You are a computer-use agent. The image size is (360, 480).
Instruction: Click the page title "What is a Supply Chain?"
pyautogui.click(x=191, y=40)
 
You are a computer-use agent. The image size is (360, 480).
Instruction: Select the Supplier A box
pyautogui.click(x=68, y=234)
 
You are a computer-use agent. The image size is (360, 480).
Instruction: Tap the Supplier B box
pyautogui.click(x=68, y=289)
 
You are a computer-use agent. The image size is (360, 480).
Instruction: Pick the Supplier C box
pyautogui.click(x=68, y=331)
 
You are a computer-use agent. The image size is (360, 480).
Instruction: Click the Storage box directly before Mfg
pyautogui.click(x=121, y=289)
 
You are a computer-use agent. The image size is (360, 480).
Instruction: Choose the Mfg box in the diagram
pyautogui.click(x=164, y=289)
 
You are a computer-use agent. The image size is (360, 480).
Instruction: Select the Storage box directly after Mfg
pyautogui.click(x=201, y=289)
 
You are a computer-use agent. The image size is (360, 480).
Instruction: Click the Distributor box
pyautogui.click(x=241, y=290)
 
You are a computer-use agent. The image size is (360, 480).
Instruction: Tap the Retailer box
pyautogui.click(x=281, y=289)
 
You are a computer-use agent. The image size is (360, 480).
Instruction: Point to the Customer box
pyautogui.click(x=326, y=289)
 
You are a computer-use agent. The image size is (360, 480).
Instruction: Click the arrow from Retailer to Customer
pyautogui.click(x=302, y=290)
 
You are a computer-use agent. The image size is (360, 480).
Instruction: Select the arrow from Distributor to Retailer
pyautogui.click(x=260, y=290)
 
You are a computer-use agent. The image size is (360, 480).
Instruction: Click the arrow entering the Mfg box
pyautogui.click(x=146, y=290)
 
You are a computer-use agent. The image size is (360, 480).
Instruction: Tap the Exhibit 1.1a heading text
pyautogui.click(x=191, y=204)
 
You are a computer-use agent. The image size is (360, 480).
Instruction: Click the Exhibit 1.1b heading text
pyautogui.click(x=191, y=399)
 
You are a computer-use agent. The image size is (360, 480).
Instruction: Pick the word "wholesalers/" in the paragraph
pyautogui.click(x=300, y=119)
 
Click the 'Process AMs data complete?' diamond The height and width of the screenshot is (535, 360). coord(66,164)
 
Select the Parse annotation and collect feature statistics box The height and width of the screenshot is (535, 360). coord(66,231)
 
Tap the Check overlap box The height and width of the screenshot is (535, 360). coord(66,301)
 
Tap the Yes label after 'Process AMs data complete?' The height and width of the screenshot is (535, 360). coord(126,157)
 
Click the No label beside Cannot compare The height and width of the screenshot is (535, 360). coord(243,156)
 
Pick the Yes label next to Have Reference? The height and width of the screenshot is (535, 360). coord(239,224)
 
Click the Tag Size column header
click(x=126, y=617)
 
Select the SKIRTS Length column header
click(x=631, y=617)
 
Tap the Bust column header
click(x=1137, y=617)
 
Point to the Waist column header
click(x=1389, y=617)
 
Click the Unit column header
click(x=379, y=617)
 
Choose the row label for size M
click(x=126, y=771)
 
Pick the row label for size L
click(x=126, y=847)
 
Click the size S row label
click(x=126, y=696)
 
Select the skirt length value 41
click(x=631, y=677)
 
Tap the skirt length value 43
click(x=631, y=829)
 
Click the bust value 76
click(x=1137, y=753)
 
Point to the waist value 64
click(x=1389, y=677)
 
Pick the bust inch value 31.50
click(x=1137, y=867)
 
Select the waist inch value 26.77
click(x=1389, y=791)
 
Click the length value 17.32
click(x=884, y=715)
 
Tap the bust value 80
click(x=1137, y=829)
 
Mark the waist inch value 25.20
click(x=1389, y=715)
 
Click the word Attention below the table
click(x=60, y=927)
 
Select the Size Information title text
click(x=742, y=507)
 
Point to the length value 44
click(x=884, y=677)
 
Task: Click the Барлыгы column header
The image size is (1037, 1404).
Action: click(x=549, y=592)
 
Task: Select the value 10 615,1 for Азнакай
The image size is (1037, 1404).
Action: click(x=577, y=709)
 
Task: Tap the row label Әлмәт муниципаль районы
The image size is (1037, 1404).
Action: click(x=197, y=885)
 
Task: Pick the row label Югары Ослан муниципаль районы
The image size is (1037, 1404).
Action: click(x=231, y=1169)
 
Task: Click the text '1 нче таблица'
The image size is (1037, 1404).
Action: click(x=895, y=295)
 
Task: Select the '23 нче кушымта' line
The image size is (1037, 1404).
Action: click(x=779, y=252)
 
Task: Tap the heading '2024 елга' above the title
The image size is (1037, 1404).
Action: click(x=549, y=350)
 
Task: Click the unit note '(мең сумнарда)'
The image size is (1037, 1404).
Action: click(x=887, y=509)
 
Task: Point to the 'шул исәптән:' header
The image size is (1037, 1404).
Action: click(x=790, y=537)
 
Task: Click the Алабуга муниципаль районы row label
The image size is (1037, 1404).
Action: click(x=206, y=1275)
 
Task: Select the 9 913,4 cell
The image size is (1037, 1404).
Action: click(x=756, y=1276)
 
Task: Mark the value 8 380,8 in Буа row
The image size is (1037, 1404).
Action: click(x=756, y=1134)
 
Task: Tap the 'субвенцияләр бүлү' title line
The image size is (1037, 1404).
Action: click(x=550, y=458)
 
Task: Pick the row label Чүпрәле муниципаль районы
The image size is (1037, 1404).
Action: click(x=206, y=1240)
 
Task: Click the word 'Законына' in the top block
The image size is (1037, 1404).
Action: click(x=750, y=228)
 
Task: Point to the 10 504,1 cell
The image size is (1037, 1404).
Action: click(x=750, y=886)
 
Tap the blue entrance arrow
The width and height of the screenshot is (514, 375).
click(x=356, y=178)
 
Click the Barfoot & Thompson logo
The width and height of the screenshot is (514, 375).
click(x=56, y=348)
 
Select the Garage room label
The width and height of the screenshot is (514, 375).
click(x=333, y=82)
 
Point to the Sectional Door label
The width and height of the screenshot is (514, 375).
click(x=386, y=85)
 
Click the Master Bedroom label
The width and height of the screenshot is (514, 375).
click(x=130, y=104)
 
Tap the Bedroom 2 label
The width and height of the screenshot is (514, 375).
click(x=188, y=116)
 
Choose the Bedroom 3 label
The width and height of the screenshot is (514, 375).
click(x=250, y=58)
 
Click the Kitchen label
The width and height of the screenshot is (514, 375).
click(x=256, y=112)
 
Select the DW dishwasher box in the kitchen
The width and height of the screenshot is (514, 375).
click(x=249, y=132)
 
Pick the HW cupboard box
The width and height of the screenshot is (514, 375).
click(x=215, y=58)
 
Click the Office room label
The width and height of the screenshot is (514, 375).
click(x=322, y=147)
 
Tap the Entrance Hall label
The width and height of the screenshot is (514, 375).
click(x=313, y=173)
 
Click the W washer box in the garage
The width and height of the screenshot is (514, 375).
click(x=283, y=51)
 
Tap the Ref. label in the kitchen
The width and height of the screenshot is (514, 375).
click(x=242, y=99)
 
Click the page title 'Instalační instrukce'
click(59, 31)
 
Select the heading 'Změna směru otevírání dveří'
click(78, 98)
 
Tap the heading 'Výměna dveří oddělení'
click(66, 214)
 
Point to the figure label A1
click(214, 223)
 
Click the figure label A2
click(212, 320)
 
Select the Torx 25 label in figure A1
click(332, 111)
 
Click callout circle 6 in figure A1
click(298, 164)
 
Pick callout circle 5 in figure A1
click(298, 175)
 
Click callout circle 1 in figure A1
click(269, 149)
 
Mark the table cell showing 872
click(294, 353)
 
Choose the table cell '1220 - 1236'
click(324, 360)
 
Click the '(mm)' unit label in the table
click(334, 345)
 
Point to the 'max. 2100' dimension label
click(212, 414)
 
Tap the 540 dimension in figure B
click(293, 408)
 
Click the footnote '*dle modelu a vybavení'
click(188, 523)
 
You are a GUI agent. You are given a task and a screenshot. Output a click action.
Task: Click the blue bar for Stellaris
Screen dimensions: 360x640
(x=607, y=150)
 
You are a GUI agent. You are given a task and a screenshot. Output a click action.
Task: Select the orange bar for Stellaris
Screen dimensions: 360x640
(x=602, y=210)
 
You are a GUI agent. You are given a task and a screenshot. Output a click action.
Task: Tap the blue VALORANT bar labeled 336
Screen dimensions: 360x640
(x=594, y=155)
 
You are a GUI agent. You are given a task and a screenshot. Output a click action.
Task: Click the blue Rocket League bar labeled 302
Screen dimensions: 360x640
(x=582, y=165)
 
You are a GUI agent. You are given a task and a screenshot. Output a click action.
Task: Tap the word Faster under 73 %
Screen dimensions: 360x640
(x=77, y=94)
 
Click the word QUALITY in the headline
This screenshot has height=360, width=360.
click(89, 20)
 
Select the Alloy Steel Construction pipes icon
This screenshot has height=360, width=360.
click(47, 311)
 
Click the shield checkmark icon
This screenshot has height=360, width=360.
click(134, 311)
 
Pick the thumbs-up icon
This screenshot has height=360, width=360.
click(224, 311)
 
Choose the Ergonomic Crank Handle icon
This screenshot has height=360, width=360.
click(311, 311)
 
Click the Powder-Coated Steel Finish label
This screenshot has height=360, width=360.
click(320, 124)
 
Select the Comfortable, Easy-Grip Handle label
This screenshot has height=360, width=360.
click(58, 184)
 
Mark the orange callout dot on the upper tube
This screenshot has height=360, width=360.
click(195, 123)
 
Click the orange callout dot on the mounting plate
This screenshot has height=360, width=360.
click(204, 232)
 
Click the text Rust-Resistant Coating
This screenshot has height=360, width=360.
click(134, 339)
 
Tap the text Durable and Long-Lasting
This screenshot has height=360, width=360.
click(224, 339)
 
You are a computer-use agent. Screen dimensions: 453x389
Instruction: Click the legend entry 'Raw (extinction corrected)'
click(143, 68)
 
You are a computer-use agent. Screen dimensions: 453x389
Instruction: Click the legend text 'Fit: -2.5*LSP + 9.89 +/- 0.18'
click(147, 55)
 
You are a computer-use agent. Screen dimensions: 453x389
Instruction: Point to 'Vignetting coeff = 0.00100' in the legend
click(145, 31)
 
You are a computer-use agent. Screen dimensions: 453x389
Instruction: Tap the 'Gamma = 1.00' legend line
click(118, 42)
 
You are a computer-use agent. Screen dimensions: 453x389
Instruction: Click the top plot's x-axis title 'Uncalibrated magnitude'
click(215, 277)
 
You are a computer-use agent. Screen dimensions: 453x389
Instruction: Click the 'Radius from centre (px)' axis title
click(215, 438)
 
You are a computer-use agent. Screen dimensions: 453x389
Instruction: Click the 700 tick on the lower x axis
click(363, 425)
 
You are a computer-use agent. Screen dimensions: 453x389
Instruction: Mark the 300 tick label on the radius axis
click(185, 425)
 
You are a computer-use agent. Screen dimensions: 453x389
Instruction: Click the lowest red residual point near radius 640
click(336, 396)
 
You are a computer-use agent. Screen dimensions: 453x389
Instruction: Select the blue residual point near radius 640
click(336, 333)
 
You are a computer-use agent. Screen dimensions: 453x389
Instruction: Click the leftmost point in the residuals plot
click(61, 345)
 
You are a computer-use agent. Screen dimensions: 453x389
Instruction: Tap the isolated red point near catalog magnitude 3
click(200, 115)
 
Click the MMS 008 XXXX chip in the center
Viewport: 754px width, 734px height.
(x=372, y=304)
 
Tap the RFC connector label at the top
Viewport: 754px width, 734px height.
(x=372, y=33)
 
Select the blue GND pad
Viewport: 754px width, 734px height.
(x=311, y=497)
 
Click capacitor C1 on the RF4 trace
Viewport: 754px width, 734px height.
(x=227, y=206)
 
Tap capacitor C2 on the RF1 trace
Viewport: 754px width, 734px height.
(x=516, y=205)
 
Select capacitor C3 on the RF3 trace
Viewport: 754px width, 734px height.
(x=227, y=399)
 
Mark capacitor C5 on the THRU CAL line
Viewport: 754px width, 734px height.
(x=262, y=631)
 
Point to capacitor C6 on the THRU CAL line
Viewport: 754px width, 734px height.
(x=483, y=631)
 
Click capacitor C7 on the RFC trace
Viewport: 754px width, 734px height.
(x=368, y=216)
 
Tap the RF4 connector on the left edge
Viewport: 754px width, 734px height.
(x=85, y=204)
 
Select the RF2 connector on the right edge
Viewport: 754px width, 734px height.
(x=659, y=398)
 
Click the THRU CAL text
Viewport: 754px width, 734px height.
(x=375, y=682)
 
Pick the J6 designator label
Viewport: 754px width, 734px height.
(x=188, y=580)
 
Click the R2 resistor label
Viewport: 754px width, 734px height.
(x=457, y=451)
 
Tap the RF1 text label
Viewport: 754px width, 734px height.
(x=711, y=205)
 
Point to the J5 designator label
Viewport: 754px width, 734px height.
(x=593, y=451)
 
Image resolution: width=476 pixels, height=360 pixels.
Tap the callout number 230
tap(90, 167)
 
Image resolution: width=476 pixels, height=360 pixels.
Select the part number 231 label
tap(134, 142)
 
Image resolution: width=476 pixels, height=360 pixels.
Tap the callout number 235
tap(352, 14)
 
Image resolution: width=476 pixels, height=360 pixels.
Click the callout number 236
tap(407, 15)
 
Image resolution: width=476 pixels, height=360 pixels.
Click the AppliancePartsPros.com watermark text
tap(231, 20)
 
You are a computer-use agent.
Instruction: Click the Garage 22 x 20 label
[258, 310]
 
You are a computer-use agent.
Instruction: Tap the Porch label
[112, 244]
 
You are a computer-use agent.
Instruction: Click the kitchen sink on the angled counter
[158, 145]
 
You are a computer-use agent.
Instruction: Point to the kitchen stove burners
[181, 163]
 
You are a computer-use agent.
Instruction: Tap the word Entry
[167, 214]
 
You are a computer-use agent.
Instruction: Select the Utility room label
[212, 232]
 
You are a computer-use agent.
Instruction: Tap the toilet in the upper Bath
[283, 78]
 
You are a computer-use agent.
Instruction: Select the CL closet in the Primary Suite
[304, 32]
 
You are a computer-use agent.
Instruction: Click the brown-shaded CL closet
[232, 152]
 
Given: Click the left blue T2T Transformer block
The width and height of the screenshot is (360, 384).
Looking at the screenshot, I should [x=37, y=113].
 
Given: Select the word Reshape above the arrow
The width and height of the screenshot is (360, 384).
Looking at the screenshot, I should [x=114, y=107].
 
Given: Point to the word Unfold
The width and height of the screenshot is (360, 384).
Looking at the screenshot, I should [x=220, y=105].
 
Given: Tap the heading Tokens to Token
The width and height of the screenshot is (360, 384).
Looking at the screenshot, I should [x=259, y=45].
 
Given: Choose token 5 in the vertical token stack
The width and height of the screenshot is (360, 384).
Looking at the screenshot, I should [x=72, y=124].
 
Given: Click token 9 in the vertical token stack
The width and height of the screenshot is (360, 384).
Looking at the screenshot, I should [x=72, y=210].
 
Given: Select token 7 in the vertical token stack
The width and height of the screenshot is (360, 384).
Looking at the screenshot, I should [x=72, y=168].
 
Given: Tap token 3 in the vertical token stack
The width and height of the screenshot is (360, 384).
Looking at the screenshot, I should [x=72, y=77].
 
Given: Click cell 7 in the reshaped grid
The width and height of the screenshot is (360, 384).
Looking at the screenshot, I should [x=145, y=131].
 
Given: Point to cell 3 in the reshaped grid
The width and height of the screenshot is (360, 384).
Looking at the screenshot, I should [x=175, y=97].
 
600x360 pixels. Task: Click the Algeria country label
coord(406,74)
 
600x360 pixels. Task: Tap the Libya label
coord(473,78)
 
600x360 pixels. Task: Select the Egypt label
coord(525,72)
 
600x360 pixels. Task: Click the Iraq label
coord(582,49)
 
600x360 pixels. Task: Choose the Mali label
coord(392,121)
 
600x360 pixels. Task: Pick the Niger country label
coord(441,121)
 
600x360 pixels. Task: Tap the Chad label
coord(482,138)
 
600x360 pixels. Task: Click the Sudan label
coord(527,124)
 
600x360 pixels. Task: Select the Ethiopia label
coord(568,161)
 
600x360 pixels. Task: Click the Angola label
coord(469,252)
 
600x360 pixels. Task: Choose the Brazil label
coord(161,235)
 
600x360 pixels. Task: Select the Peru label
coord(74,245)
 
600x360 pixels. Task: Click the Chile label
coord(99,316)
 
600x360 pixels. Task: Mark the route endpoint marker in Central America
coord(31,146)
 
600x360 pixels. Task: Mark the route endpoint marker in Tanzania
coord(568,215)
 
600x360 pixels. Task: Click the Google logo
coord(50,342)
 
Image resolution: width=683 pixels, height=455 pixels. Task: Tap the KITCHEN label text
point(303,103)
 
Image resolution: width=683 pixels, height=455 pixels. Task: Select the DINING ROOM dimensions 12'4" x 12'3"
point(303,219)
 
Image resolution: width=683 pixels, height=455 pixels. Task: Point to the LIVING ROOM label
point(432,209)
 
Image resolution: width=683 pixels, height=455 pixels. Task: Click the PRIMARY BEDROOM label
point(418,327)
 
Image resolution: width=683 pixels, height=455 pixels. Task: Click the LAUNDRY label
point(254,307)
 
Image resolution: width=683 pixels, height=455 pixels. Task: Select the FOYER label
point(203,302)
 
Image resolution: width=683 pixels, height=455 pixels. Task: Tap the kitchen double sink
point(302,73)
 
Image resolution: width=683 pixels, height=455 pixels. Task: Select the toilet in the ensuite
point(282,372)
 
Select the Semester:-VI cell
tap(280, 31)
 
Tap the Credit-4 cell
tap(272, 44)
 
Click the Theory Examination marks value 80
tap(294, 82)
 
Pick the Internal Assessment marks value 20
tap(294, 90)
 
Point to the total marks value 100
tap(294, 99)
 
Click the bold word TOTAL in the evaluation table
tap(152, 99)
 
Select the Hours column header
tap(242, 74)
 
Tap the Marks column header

+-------+

> _What you need to do_:
Convert the lines starting with the one containing "Point to the figure label A1" and going on through the one containing "(x=602, y=210)" into a Markdown table with the columns Number and Content. Give each line its own number and leave out blank lines.

> _Correct answer_:
| Number | Content |
|---|---|
| 1 | Point to the figure label A1 |
| 2 | click(214, 223) |
| 3 | Click the figure label A2 |
| 4 | click(212, 320) |
| 5 | Select the Torx 25 label in figure A1 |
| 6 | click(332, 111) |
| 7 | Click callout circle 6 in figure A1 |
| 8 | click(298, 164) |
| 9 | Pick callout circle 5 in figure A1 |
| 10 | click(298, 175) |
| 11 | Click callout circle 1 in figure A1 |
| 12 | click(269, 149) |
| 13 | Mark the table cell showing 872 |
| 14 | click(294, 353) |
| 15 | Choose the table cell '1220 - 1236' |
| 16 | click(324, 360) |
| 17 | Click the '(mm)' unit label in the table |
| 18 | click(334, 345) |
| 19 | Point to the 'max. 2100' dimension label |
| 20 | click(212, 414) |
| 21 | Tap the 540 dimension in figure B |
| 22 | click(293, 408) |
| 23 | Click the footnote '*dle modelu a vybavení' |
| 24 | click(188, 523) |
| 25 | You are a GUI agent. You are given a task and a screenshot. Output a click action. |
| 26 | Task: Click the blue bar for Stellaris |
| 27 | Screen dimensions: 360x640 |
| 28 | (x=607, y=150) |
| 29 | You are a GUI agent. You are given a task and a screenshot. Output a click action. |
| 30 | Task: Select the orange bar for Stellaris |
| 31 | Screen dimensions: 360x640 |
| 32 | (x=602, y=210) |